Centrally organized and officially sanctioned doping has been integral to professional cycling for too long. Good legs alone are apparently not enough to climb roads that rise almost vertically towards the barren peaks of the high Alps or Pyrenees. Or at least not enough to be the first getting up there. And while the first sentence was an exaggeration, doping has not been fought seriously by those that make the rules. Basso found a new team, ditto Hamilton. The officials indulge in harsh words and no actions.
Ullrich, Basso, Landis, Armstrong – who thinks these guys were clean? Who thinks asthma is a good indicator for a future cycling champion? I don't, and yet many cyclists carry prescriptions for asthma, legally take drugs that increase breathing efficiency and do I don't know what else.
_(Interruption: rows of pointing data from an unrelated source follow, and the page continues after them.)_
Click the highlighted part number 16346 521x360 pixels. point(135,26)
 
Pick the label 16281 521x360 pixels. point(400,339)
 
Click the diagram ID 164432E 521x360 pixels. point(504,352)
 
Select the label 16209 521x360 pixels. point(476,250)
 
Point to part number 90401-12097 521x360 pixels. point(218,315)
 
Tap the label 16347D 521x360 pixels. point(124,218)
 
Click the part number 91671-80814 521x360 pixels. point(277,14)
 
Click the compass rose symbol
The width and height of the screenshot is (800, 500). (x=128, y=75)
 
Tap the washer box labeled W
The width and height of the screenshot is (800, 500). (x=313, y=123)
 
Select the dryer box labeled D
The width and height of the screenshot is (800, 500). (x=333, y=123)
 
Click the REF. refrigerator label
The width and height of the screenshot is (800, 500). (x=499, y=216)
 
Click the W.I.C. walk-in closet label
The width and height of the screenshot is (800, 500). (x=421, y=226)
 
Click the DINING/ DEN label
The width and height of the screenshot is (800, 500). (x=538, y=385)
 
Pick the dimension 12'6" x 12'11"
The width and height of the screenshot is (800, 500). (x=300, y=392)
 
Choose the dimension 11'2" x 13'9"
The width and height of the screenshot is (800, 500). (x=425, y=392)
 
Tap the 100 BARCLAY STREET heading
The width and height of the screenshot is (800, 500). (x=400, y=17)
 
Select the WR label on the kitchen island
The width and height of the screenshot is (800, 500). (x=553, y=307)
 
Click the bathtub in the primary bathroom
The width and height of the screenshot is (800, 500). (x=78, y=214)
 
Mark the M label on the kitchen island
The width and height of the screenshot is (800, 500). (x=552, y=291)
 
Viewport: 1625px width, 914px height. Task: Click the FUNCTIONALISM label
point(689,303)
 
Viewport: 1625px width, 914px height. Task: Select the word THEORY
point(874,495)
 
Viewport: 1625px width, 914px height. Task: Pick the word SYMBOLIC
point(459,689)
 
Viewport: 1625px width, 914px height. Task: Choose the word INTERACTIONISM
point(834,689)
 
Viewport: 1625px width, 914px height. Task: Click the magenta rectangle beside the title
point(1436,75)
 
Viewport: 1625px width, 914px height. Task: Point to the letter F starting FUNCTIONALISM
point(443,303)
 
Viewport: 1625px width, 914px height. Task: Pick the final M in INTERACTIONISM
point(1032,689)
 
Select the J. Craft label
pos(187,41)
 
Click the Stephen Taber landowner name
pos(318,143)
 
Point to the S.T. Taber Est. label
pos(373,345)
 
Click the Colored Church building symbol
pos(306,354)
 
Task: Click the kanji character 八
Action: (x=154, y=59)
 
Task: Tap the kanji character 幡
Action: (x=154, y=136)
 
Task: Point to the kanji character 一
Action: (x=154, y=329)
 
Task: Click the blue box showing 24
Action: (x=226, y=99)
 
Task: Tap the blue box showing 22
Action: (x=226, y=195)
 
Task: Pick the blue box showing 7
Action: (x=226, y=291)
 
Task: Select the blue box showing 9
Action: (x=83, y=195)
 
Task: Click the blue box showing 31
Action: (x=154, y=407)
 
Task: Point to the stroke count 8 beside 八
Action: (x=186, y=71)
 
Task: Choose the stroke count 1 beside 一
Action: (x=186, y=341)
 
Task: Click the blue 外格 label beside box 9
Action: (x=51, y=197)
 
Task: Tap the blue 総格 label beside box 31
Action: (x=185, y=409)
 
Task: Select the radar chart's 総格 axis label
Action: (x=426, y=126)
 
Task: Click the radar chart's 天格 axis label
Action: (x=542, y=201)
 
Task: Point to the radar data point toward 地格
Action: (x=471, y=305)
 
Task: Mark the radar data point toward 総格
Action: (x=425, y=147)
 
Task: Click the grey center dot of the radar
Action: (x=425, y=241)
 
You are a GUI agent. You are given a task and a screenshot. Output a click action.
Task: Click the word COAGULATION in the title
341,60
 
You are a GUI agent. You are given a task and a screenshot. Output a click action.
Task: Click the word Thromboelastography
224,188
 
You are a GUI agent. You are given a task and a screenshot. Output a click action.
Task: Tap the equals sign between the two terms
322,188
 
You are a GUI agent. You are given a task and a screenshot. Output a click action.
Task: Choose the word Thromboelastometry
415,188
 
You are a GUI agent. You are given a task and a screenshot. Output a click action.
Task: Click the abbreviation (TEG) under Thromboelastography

Steroids are often part of the mix.
While the aforementioned cyclists, all champions one way or another, keep a wall of silence between what they might know and what the public would like to know, this wall, seemingly impenetrable so far, is beginning to crumble. Today, Christian Henn, a former Team Telekom cyclist and German national champion in 1996, admitted to systematic doping during his professional career. Less than a day earlier, Bert Dietz who used to race for the same team, admitted to the same misdeeds.
I'm reading these news with hope and the expectation that more athletes come clean – literally. Once this happens and the officials own up to the dark past, the future will be brighter. I might be naïf, but I believe in legs and will to conquer mountains, and I want to enjoy professional cycling again after the time-out I'm taking this season.